LISTED ENTRIES:
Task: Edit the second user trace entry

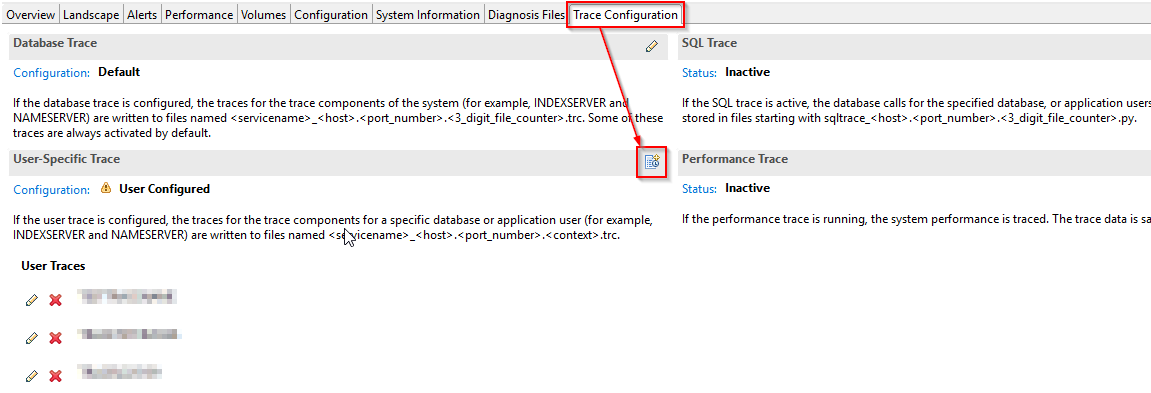Action: (31, 338)
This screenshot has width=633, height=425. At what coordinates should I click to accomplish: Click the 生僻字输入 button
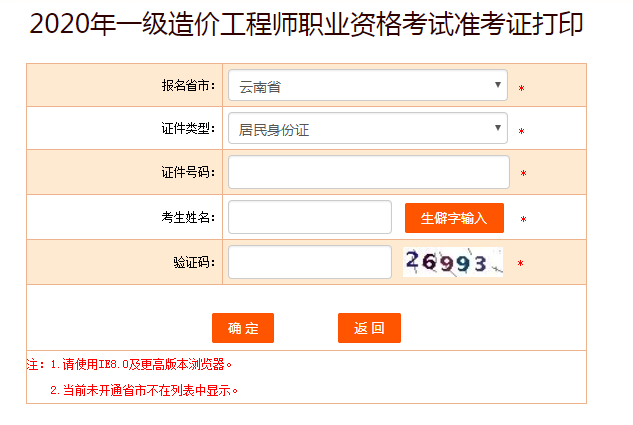click(454, 218)
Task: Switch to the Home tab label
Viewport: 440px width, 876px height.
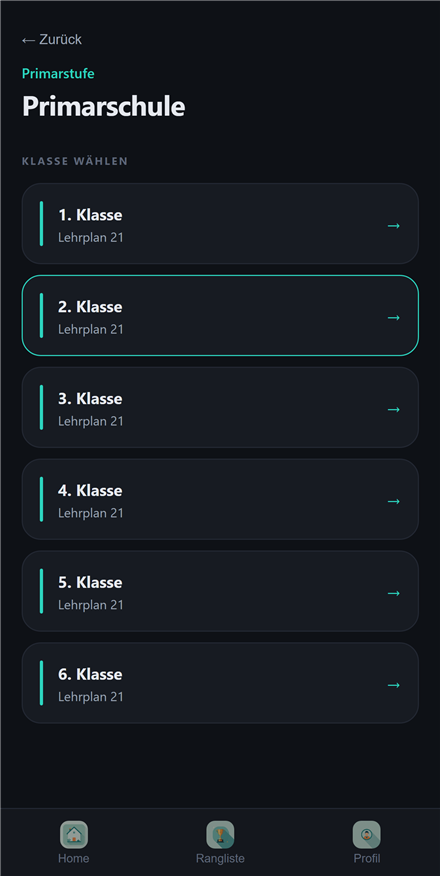Action: (x=74, y=859)

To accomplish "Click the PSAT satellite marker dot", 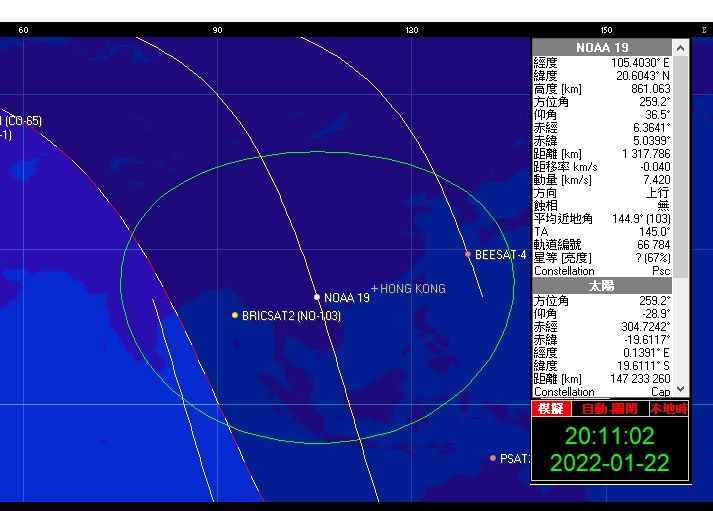I will coord(492,458).
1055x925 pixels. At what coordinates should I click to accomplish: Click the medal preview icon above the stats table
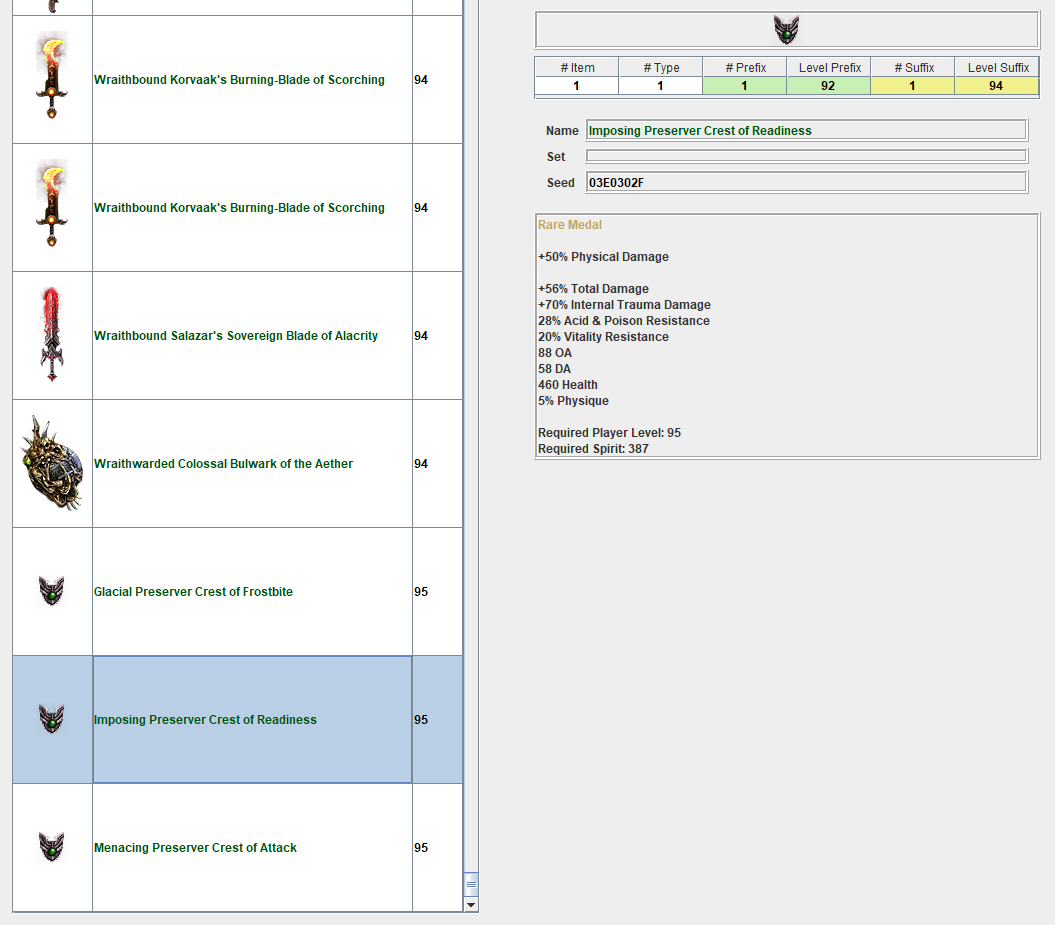click(x=786, y=30)
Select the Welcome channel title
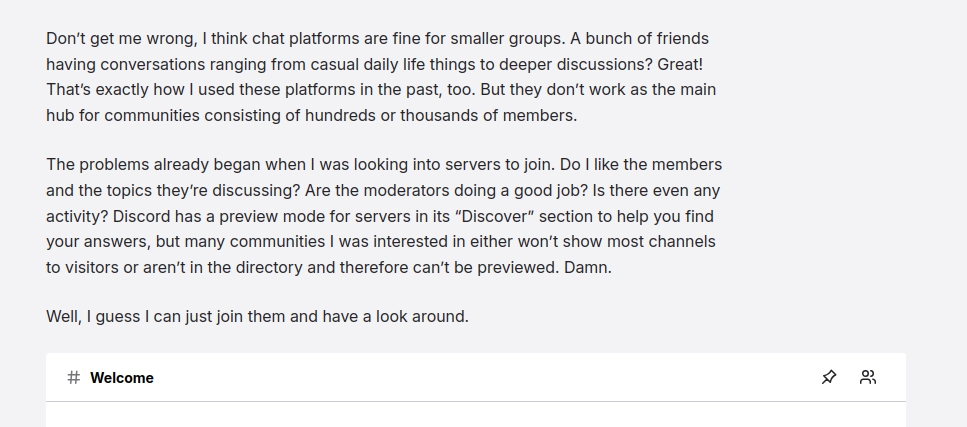The width and height of the screenshot is (967, 427). [x=121, y=378]
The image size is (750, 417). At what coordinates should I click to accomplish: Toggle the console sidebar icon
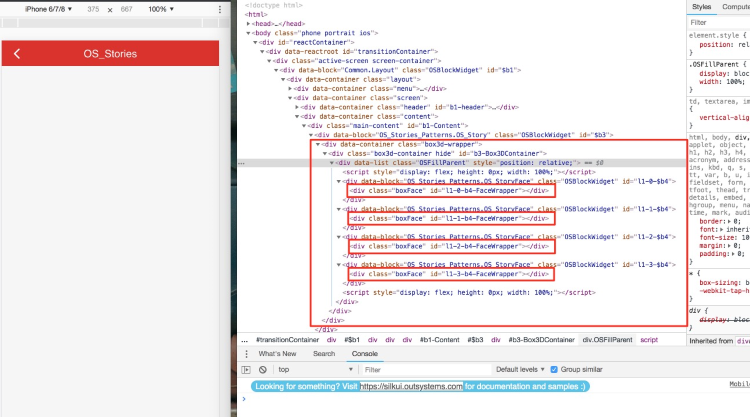tap(248, 369)
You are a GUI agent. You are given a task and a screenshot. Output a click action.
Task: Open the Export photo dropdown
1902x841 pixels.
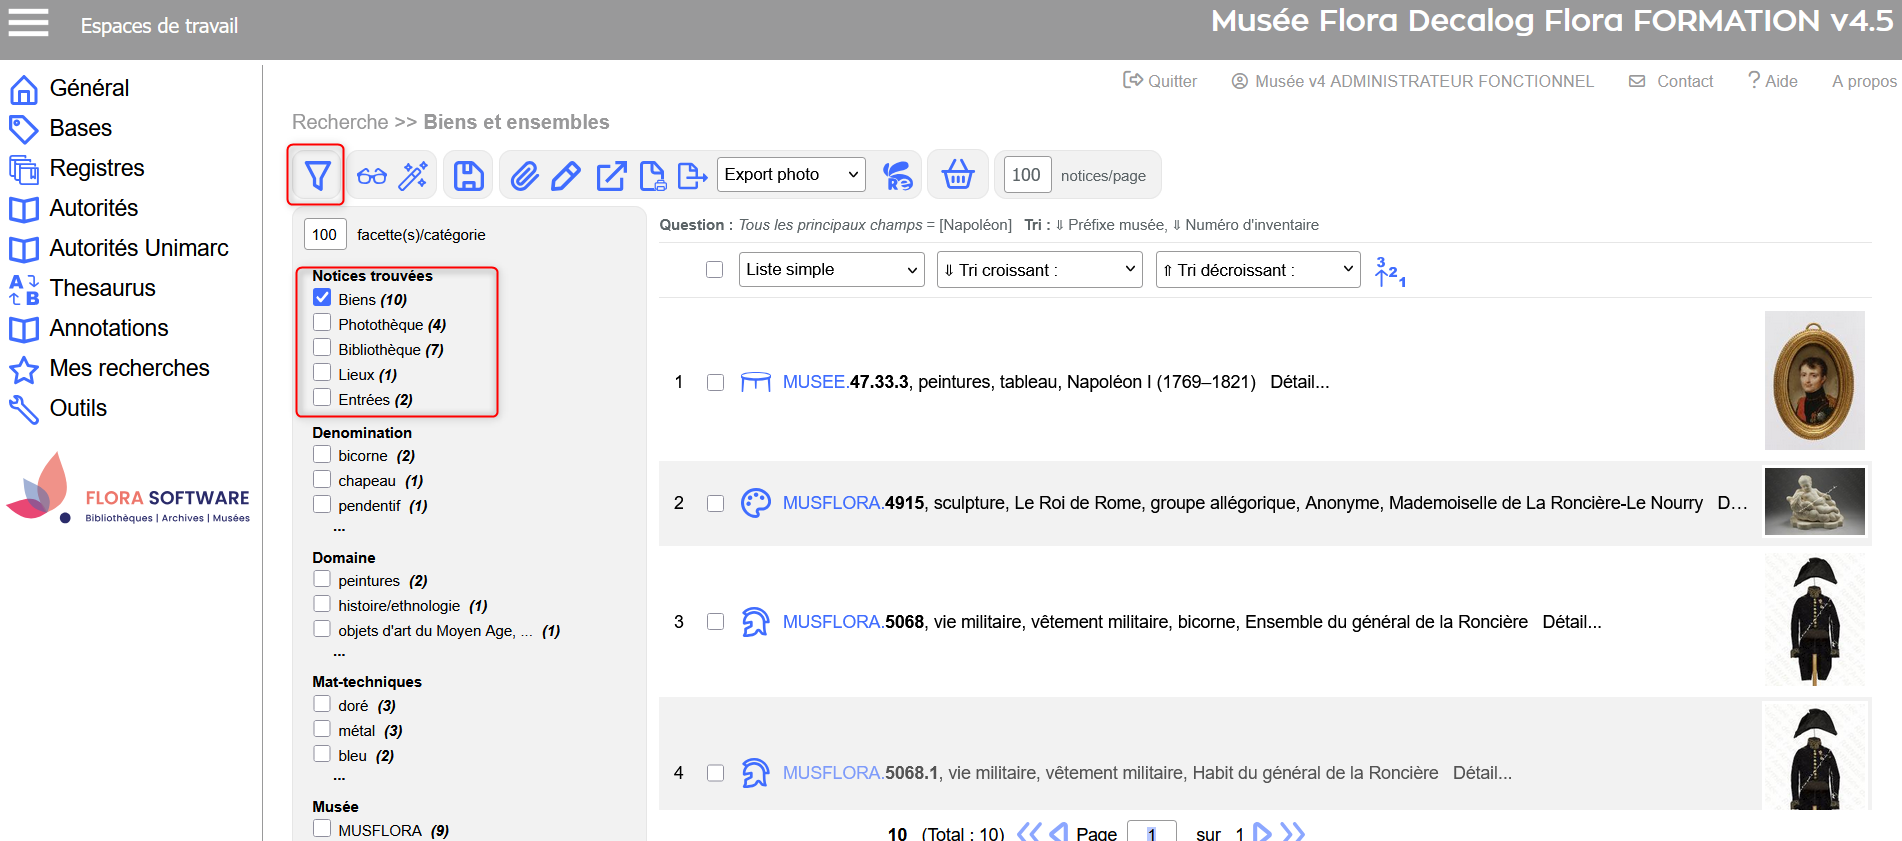[791, 175]
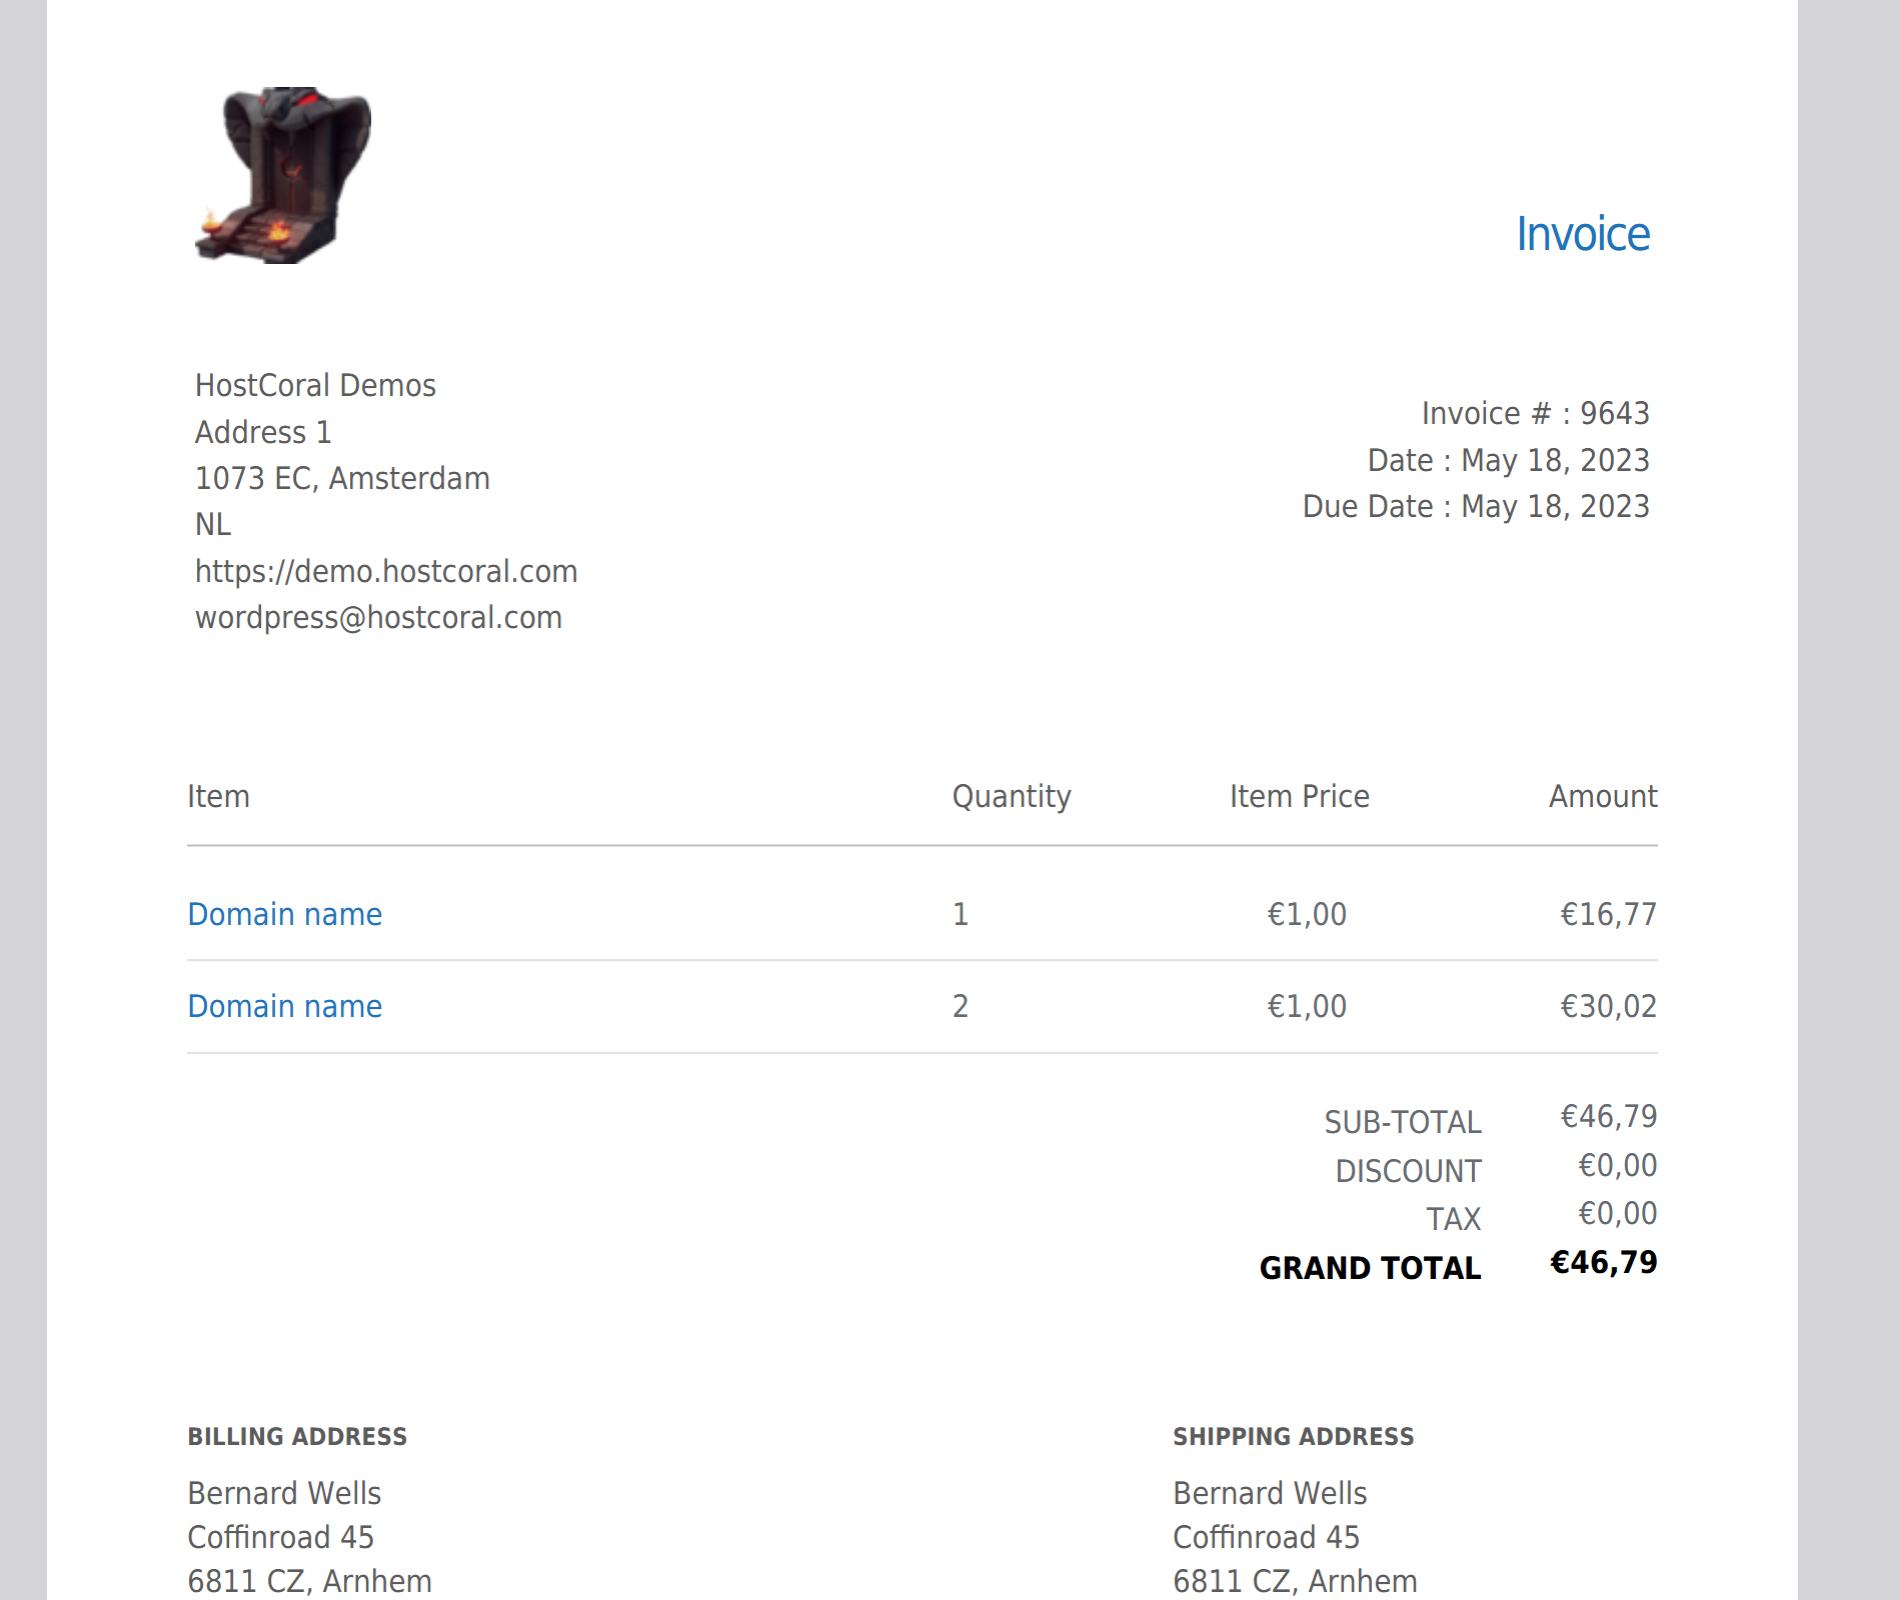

WORK INSTRUCTION: The line that contains "Task: Open the Export photo dropdown" opens the part to copy, and the last line of the records closes it; set down those lines exactly, pictures excluded.

ANSWER FOR THE TASK:
Task: Open the Export photo dropdown
1902x841 pixels.
[791, 175]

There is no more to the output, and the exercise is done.